__PÁGINA__:
Y un último apunte, que vuelve a poner el dedo en la llaga, cómo no, de esa figura tan singular como son los partidos políticos, que se han convertido en los verdaderos dueños de los Parlamentos al modo de un auténtico cortijo. El contraste entre las legislaturas X (la de 2011-‍2015, con su mayoría absolutísima) y XII (la iniciada en 2016, con el mismo presidente del Gobierno hasta finales de mayo de 2018, pero sin mayoría ni tan siquiera simple) no puede ser más ilustrativo. Cabría incluso pensar en que se ha producido en el régimen parlamentario diseñado constitucionalmente una auténtica mutación.

Me explico. En el primero de los dos escenarios temporales, ocurrió que el Congreso de los Diputados, a la hora de rubricar las iniciativas gubernamentales por disparatadas que fueran, se mostró, sin exagerar, como un coladero, sin realizar la menor tarea de filtro. Un auténtico felpudo, pudiera incluso decirse. Por ejemplo: a) no tuvo ningún problema en ratificar el Real Decreto-Ley 12/2012, de 30 de marzo, por el que se introducen diversas medidas tributarias y administrativas dirigidas a la reducción del déficit público (vulgo, amnistía fiscal), que el Tribunal Constitucional desautorizó mediante su Sentencia unánime (y con un ponente de los teóricamente proclives) 73/2017, de 8 de junio; b) tampoco encontró la menor dificultad en aprobar la Ley 20/2013, de 9 de diciembre, de Garantía de la Unidad de Mercado, cuyos puntos cruciales resultaban también contrarios a la Constitución: Sentencia 79/2017, de 22 de junio; (c) igualmente prestó su apoyo entusiasta al Real Decreto-Ley 13/2014, de 3 de octubre, por el que se adoptan medidas urgentes en relación con el sistema gasista y la titularidad de centrales nucleares (otro circunloquio: en realidad, Castor), cuyo paso por el Tribunal Constitucional —Sentencia 152/2017, de 18 de diciembre— ha producido los efectos propios del más inclemente de los cepillos, y d) aprobó también la Ley Orgánica 8/2013, de 9 de diciembre, para la Mejora de la Calidad Educativa, la célebre (y bienintencionada) LOMCE, pero el escrutinio constitucional —Sentencia 14/2018, de 20 de febrero— se ha saldado con un resultado desolador. Y, en fin, y para poner también una referencia que viene del ordenamiento europeo, mencionemos la Ley 3/2013, de 4 de junio, de creación de la importantísima Comisión Nacional de los Mercados y la Competencia, con extinción de los organismos reguladores preexistentes, que no salió viva del escrutinio, el 19 de octubre de 2016, del Tribunal de Justicia de Luxemburgo.

__FRAGMENTO DE ORIGEN__:

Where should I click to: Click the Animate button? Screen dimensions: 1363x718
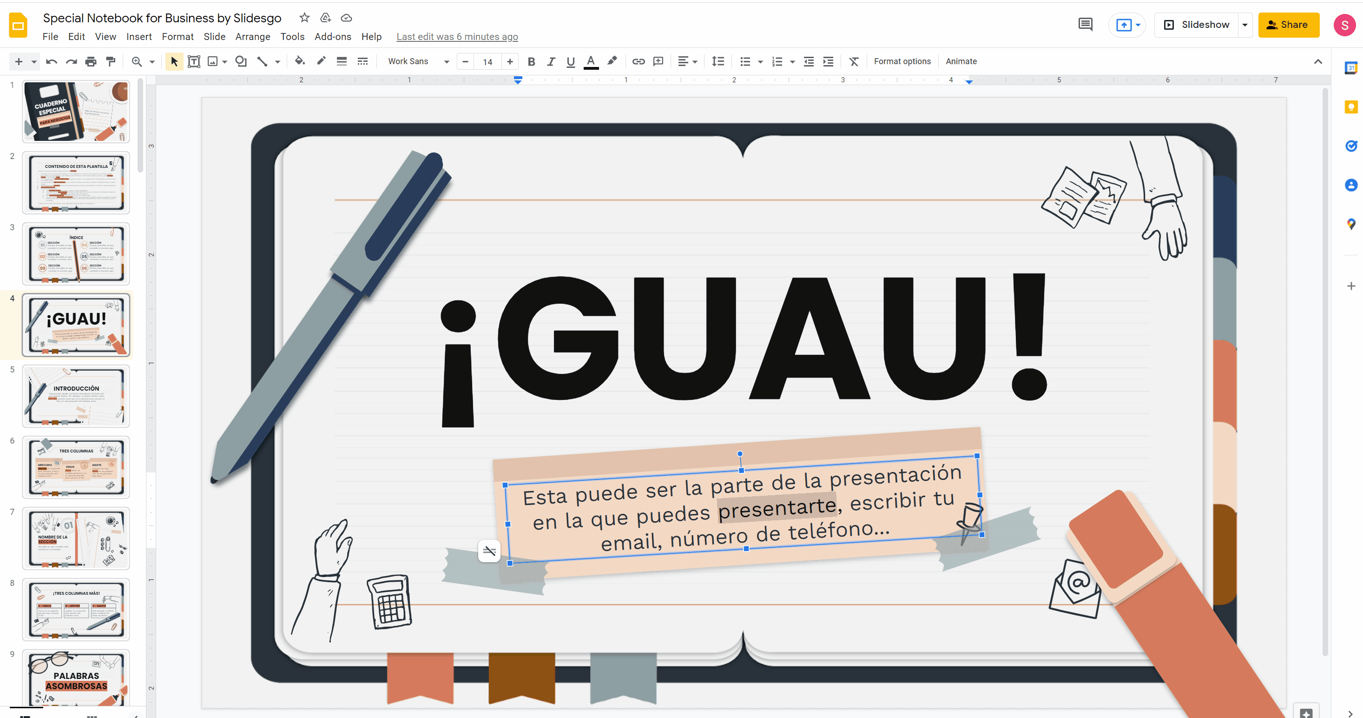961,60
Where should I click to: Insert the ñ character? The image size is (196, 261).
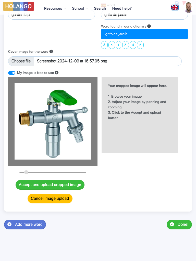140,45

__OBJETIVO 1__:
Reproduce sin cambios el pasaje del texto sobre los partidos políticos y el Parlamento comprendido entre "Y un último" y "una auténtica mutación.", ambos incluidos.
__OBJETIVO 2__:
Retoma el texto sobre los partidos políticos y el Parlamento y prosíguelo a partir de su última oración.

__RESULTADO 1__:
Y un último apunte, que vuelve a poner el dedo en la llaga, cómo no, de esa figura tan singular como son los partidos políticos, que se han convertido en los verdaderos dueños de los Parlamentos al modo de un auténtico cortijo. El contraste entre las legislaturas X (la de 2011-‍2015, con su mayoría absolutísima) y XII (la iniciada en 2016, con el mismo presidente del Gobierno hasta finales de mayo de 2018, pero sin mayoría ni tan siquiera simple) no puede ser más ilustrativo. Cabría incluso pensar en que se ha producido en el régimen parlamentario diseñado constitucionalmente una auténtica mutación.

__RESULTADO 2__:
Y son solo unos cuantos ejemplos de los traspiés que han sufrido las (muchísimas) normas de la frenética X Legislatura. Lo dicho: nuestro Parlamento, un coladero. Las mayorías absolutas no tienen por qué utilizarse necesariamente tan mal, pero parecen estar aquejadas de una extraña maldición.

Y ahora, en la XII Legislatura, el Congreso de los Diputados se ha fragmentado, como consecuencia, se insiste, de que lo representado (la sociedad) es cada vez más plural. Más incluso de lo que pudo imaginar Borges cuando, a comienzos de los años setenta del pasado siglo, escribió «El Congreso», sobre una especie de Parlamento mundial, y se explicó de la manera que es conocida:

Twirl, cuya inteligencia era lúcida, observó que el Congreso presuponía un problema de índole filosófica. Plantear una Asamblea que representara a todos los hombres era como fijar el número exacto de los arquetipos platónicos, enigma que ha atareado durante siglos la perplejidad de los pensadores. Sugirió que, sin ir más lejos, don Alejandro Glencoe podía representar a los hacendados, pero también a los orientales y también a los grandes precursores y también a los hombres de barba roja y a los que están sentados en un sillón. Nora Eriford era noruega. ¿Representaría a las secretarias, a las noruegas o simplemente a todas las mujeres hermosas? ¿Bastaba un ingeniero para representar a todos los ingenieros, incluso los de Nueva Zelanda?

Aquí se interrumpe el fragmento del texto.